CLIMA - Eduardo Baltar, diretor da Enerbio Consultoria Ltda, falou sobre o tema "Conferência de Copenhague: Resultados e Implicações", onde demonstrou algumas práticas que irão se tornar realidade em breve no mundo, mesmo que a imagem geral da COP 15 (Conferência das Nações Unidas sobre Mudança do Clima) tenha sido de fracasso. "Se pegarmos apenas o fato de que países ricos e em desenvolvimento continuam sem entendimento em questões básicas, diremos que a conferência foi um fracasso. Mas, só o fato deste assunto ser discutido, de buscarmos soluções, e de vermos cada vez mais empresas preocupadas com questões ambientais e com o aquecimento global, já se torna o importante", relativizou Baltar.
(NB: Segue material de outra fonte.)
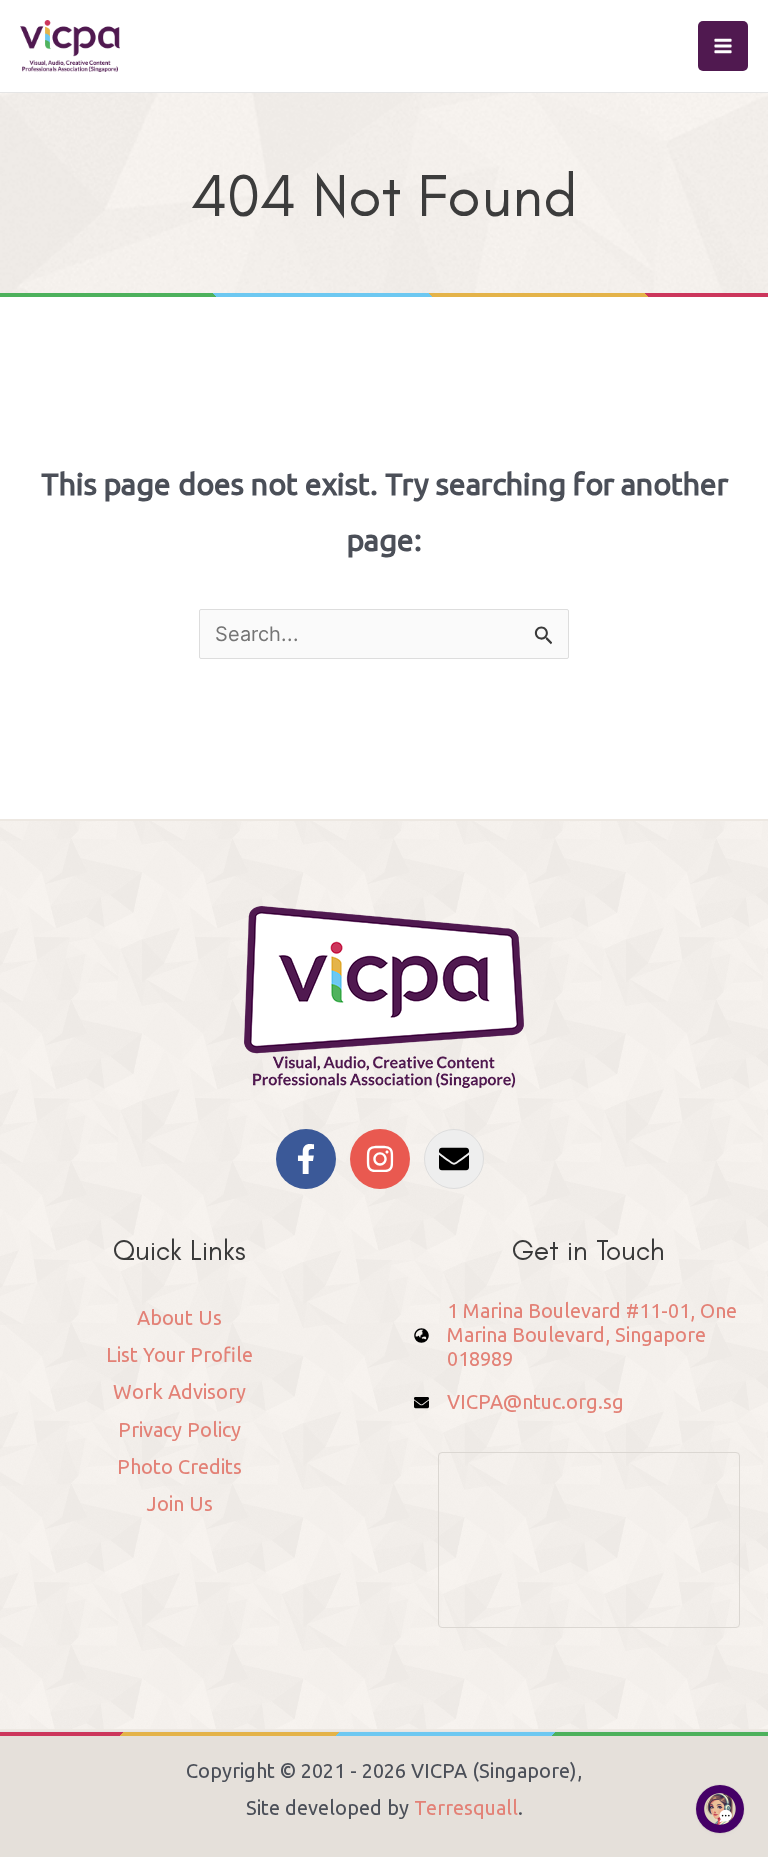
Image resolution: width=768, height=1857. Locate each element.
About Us (179, 1317)
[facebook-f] (310, 1159)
Segundo o consultor, muitos países se comprometeram em reduzir suas emissões de carbono, e o Brasil teve destaque ao afirmar a redução das emissões em 38,9% até 2020. Países ricos também tiveram que se comprometer a investir US$ 100 bilhões, por ano, até 2020, em países em desenvolvimento com ações sócioambientais. "Durante a COP 15 havia uma feira onde grandes marcas já se mobilizavam para criar produtos que não venham a agredir tanto o meio ambiente e que auxiliem na diminuição da emissão de carbono. O mundo está mudando e as oportunidades vão surgir para aqueles que souberem olhar um pouco adiante de nossa realidade atual", argumentou Baltar.

O Seminário da Fundamental contou com a presença de vários empresários da região, além do secretário de Meio Ambiente de Novo Hamburgo, Ubiratan Hack. O patrocínio do evento foi da Faculdade Instituição Evangélica de Novo Hamburgo.